Anyhow, remember how I said I was on a Walter Mosley kick? Well this is final leg of that bender—Mosley’s very first novel, Devil in a Blue Dress. It’s not as good as some of his other works, but can you blame him? It was only his first published novel, and he wrote it 22 years ago. There was bound to be some improvement between then and now. That being said, Devil in a Blue Dress is a far cry from being a bad novel. Hell, it’s a far cry from being an O.K. novel. It’s really good—just not the five star variety of good. You dig?
Good. Now let me tell you a little something-something about the plot.
Easy Rawlins is a black man living in 1948
. He fought with Patton’s 7th Army
during WWII and now works as a machinist for an aircraft assembly plant. At the beginning of the novel, however,
he has just been fired from his job. While
sitting in his friend Joppy’s bar—drowning his sorrows, no doubt—he is
approached by a white man named Dewitt Albright. Albright is a mean cuss if there ever was
one, a grinning shark of a gangster who offers Easy $100 to find a white woman
named Daphne Monet (the titular “Devil in a Blue Dress). Daphne likes “dark meat,” and Albright needs
someone with connections to the black community in order to find her and whoever
she’s shacking up with. As it turns out,
Albright’s employer is in love with Daphne, and only wants to talk to her to
beg her to come back—but she also stole $30,000 from the man when she ran off,
and Albright wants that money. Easy
doesn’t find out about all that until much later, but never mind that. Los Angeles
If any author could be called the heir to Raymond Chandler and Ross MacDonald, it has to be Mosley. Devil in a Blue Dress has all the formulaic elements that made their novels great—first person narration, an honorable, hard-nosed P.I., grim worldview, and plot that marries both the wealthy and the down and out in their common iniquities. But Mosley’s work differs in two key aspects. First, there’s the African American perspective, which necessarily changes some of the elements of the story (like the focus on the Black community and the use of vernacular for much of the narrative) and adds others that the originals lacked (like racism and race-relations). Second, Mosley introduces “The Voice,” a viciously primal split personality that appears within his protagonist whenever he runs into a dangerous situation. The Voice tells him how to escape such a situation with level-headed advice such as “Kill that son’bitch!” or “Grab that there rock and bash his face in!” The jury is still out over The Voice—I can’t decide if it was pure genius or a tad on the hokey side. I’m leaning toward the latter, but I don’t know. I’ll make up my mind when I read the next book in the series.
That being said, Devil in a Blue Dress is simply not on the same level as the greats like The Drowning Pool or The Big Sleep.
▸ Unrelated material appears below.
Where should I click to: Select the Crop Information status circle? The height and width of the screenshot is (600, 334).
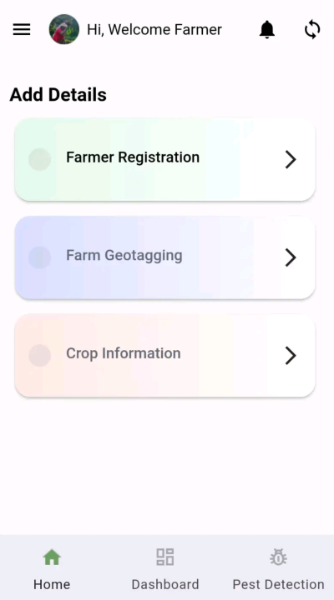[39, 356]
Then again, I don’t think anyone ever expected it to be. It was Mosley’s first book, after all. But if you happen to like the work of the rest of the noir and hardboiled elite, I encourage you to give Mosley a try. You don’t have to start at the beginning with Devil in a Blue Dress (I certainly didn’t), but if you do, you’ll be amazed at Mosley’s transformation as a writer over the years. He’s come a long way—from a talented imitator, to a master in his own right.